Elf Jahre Hoffen und Bangen. Als Kind war die Tochter meiner Patentante an Leukämie erkrankt. Therapien ohne Ende. Dazwischen immer wieder gute Phasen. Urlaub in Holland, Wanderungen durch die Eifel. Gine machte Abitur, fuhr mit Freundinnen nach Italien. Dort bekam sie den nächsten Schub. Unaufhaltsam diesmal. Sie verbachte Monate im Klinikum, die Ärzte taten alles. Aber sie starb, mit 22 Jahren. Ich fuhr sofort zu Tante Renate und ihrer Familie. Weinend öffnete sie die Tür.

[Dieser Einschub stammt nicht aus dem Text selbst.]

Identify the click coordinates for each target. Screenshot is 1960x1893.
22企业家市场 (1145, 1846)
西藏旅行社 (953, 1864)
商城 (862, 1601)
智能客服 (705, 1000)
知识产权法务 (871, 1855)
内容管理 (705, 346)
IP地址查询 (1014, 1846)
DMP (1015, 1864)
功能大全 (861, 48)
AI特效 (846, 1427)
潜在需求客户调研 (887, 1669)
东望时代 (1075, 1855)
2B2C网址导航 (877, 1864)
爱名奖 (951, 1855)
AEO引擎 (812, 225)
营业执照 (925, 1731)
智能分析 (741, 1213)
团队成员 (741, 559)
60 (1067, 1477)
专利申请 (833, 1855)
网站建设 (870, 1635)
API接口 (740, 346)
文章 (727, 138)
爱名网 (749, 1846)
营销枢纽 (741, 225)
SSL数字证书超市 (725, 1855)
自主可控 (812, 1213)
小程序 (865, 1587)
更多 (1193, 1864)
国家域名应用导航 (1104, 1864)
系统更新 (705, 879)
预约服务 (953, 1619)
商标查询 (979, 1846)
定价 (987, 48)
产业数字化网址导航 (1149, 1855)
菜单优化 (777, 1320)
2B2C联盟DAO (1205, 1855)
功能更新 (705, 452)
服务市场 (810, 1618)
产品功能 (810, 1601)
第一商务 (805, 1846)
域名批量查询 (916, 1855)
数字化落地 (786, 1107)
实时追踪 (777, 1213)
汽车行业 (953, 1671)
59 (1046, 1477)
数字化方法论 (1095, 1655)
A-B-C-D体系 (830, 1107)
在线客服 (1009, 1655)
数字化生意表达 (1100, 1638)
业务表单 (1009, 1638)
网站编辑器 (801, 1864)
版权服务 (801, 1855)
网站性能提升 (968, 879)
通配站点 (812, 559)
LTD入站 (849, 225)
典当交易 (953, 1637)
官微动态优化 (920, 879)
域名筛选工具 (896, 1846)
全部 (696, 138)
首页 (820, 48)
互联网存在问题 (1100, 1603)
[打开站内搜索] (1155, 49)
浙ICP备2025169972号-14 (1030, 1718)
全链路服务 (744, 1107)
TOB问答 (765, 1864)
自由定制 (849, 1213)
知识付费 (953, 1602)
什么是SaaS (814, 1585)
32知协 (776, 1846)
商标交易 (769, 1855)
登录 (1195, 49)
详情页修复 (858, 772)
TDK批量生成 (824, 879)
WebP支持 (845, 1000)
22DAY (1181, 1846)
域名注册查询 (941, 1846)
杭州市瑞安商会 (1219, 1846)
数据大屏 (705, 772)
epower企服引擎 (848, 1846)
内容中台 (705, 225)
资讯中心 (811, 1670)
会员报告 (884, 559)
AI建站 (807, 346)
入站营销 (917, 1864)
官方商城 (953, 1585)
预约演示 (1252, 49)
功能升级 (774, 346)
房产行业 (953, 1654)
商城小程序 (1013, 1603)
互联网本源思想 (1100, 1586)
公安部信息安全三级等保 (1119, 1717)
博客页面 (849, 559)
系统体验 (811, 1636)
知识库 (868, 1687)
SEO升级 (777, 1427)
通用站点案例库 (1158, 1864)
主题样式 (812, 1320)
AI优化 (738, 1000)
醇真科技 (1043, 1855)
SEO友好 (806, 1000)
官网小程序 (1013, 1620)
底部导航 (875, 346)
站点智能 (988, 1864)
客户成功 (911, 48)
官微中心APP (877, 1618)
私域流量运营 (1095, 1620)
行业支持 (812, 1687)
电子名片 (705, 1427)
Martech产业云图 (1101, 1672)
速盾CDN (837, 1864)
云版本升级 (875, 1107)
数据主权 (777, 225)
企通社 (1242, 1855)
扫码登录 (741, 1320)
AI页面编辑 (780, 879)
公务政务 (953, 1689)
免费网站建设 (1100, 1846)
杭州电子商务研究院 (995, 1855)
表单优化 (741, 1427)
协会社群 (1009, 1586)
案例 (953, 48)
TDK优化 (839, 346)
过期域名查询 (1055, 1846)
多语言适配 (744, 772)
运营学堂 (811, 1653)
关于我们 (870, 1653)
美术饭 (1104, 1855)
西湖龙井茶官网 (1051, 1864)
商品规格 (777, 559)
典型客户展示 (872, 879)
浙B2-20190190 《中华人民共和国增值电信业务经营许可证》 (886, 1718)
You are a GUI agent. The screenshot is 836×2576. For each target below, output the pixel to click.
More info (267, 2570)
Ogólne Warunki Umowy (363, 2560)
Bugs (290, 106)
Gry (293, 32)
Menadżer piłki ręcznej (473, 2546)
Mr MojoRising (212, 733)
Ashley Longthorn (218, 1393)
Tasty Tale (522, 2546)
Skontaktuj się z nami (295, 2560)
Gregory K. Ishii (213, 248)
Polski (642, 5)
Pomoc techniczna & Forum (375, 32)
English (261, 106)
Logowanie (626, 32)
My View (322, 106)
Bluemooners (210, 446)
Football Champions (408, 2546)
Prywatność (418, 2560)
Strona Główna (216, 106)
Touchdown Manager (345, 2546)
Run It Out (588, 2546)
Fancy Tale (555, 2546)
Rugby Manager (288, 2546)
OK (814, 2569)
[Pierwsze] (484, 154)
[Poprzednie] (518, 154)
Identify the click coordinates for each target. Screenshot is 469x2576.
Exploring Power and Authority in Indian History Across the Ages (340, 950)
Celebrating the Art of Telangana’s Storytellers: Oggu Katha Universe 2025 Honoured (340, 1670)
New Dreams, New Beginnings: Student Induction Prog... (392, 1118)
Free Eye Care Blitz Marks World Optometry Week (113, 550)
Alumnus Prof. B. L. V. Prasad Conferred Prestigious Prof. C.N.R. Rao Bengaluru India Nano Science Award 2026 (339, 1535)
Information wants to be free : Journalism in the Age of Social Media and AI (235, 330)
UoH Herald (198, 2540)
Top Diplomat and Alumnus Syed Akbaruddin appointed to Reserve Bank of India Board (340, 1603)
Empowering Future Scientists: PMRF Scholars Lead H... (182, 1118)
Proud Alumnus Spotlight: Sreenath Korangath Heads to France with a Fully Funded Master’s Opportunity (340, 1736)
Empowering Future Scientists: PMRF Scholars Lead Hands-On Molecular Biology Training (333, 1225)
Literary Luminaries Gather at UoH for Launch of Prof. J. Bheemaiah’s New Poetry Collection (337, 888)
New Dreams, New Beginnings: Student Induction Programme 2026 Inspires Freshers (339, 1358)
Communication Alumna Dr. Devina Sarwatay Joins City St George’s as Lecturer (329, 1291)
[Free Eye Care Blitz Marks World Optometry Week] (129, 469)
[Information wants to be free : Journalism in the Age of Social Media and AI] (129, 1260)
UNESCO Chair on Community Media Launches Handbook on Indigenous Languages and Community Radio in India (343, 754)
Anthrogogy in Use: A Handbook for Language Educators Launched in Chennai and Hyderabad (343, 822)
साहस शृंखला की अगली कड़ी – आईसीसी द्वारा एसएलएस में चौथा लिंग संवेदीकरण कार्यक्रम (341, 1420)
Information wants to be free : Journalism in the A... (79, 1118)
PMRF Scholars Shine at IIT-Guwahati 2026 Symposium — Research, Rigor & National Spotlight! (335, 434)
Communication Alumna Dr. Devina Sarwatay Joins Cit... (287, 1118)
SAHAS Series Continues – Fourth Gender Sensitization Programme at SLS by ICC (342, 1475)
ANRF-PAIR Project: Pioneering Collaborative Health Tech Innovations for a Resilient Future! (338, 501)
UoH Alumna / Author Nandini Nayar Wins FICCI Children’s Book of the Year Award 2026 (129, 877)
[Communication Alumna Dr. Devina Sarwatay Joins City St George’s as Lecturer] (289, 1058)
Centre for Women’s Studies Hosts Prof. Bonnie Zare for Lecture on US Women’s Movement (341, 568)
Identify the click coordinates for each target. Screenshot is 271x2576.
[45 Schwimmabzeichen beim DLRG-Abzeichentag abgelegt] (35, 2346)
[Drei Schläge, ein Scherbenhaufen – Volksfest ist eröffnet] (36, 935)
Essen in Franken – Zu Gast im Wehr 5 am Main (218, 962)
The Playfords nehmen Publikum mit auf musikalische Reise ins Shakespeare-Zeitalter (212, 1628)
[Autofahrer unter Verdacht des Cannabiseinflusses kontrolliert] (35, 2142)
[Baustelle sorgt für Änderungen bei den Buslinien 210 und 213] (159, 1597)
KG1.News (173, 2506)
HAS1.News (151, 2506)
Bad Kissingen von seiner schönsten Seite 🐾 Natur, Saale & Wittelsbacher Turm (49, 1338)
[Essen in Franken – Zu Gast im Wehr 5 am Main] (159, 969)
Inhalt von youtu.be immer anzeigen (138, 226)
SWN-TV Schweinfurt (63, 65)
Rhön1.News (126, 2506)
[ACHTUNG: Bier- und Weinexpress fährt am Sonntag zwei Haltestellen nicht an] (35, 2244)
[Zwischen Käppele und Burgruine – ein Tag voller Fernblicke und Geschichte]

Wir standen noch im Flur, als sie zu mir sagte: „Was mir Mut gibt, das hier durchzustehen, ist ein Satz von Jesus: ,An jenem Tage werdet ihr mich nichts mehr fragen.‘ Weil es im Himmel Antwort gibt.“ (siehe Johannes 16,23)

 

Vorbild in Leben und Glauben

Tante Renate, mein großes Vorbild. Als ich 13 war, wollte ich so werden wie sie. Sie strahlte immer unbändigen Mut und Lebensfreude aus. War eine begeisterte Pfarrfrau, kümmerte sich mit hinreißender Herzlichkeit um Alte und Kranke. Dabei hätte sie allen Grund zum Jammern gehabt. Ihr erster Verlobter starb ganz plötzlich kurz vor der Hochzeit. Dann die lange Krankheit und der Tod von Gine.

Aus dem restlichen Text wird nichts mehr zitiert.